2026/6/12
宍道湖の地形はなぜ変化し、シジミや穴子が獲れるのか

宍道湖について詳しく教えて欲しい。地形的成り立ちや、シジミや穴子が獲れる要因について。
キュリオす
宍道湖は、最終氷期以降の海面上昇と斐伊川の土砂堆積、江戸時代の流路変更により形成された汽水湖。この環境がヤマトシジミの生息に適し、多様な魚介類を育んでいる。
大地が刻んだ湖の記憶
現在の宍道湖が形作られるまでには、数万年にもわたる地球規模の変動と、人間の営みが深く関わってきた。約1万1千年前の最終氷期最盛期には、海面が現在より低く、中国山地と島根半島の間に陸続きの低地が広がっていた。その後、気候の温暖化に伴い海面が上昇し、現在の神戸川河口付近を湾口とする「古宍道湾」が形成された。
この古宍道湾に流れ込んでいたのが、中国山地を源流とする斐伊川である。斐伊川上流域では古くから「たたら製鉄」が盛んに行われ、砂鉄を採取するために山肌を削り、大量の土砂を川に流す「鉄穴(かんな)流し」が行われた。この結果、斐伊川の下流域には膨大な量の土砂が堆積し、川底が周囲の平野よりも高くなる「天井川」という特異な地形を生み出した。
さらに決定的な転換点は、江戸時代の寛永年間(1635年または1639年)に発生した大洪水だった。これにより、それまで出雲平野を西へ流れていた斐伊川は流路を変え、東流して宍道湖に注ぐようになったという。この「川違え」と呼ばれる人工的な流路変更は、宍道湖への土砂供給を加速させ、湖の埋め立てを急速に進めた。同時に、宍道湖は大橋川を通じて中海、さらに境水道を通じて日本海とつながることで、淡水と海水が混じり合う「汽水湖」としての性格を決定づけていったのだ。
汽水が織りなす生物のゆりかご
宍道湖が豊かな水産資源、特にヤマトシジミの宝庫である要因は、その「汽水湖」という環境特性に集約される。汽水とは、海水と淡水が混じり合った水域を指し、宍道湖では斐伊川からの淡水と、中海を通じて日本海から遡上する海水が混じり合っている。海水の塩分濃度が約3.5%であるのに対し、宍道湖の平均塩分濃度は0.3%〜0.5%と、海水の約10分の1程度である。この中庸な塩分濃度が、ヤマトシジミにとって理想的な生息環境となる。ヤマトシジミは薄い塩分のある水域を好み、宍道湖の塩分濃度0.3%〜1.0%程度がその好適範囲と一致しているのだ。

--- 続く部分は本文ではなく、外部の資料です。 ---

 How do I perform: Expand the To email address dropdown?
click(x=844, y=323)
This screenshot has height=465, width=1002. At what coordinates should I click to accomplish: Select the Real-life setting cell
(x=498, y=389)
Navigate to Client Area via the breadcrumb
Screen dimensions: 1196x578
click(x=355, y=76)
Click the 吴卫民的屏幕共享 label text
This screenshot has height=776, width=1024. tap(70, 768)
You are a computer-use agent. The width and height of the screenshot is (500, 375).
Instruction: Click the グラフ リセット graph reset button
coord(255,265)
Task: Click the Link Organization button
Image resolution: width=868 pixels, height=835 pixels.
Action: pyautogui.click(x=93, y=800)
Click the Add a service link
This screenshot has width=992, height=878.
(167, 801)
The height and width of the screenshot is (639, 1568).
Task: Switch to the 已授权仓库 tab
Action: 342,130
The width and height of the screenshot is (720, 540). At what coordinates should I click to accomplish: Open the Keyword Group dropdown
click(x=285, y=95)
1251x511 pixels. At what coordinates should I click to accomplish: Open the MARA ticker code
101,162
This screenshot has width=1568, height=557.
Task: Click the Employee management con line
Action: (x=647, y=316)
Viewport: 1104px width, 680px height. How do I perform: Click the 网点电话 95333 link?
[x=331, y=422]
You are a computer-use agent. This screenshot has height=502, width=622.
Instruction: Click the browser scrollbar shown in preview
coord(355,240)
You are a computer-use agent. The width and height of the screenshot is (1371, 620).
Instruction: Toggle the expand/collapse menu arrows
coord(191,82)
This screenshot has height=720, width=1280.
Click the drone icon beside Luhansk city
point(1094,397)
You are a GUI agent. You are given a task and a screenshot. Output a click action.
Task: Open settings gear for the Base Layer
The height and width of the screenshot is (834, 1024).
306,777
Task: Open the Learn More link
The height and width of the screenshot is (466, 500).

汽水湖のもう一つの特徴は、淡水と海水の比重の違いから生じる「塩分成層」である。重い海水が湖底に滞留し、軽い淡水が表層に広がることで、水が鉛直方向に混ざりにくくなる。この成層構造は、上流から運ばれる有機物や栄養塩類が湖底に集積しやすくする。豊富な栄養塩は植物プランクトンを増殖させ、これを餌とするヤマトシジミにとって格好の食料源となるのだ。
しかし、この底層での有機物分解は酸素を消費し、「貧酸素水塊」を形成する。このため、宍道湖の約4メートル以深では酸素が乏しく、シジミはほとんど生息できない。ヤマトシジミの主要な漁場は、水深0〜4メートルの比較的浅い湖岸部に限られている。さらに、湖底の砂泥質の堆積物もシジミの生息に適している。シジミは砂泥に素早く潜って身を守り、水管だけを伸ばして湖水中のプランクトンを濾過摂食するため、適度な粒度の砂泥底が不可欠だからだ。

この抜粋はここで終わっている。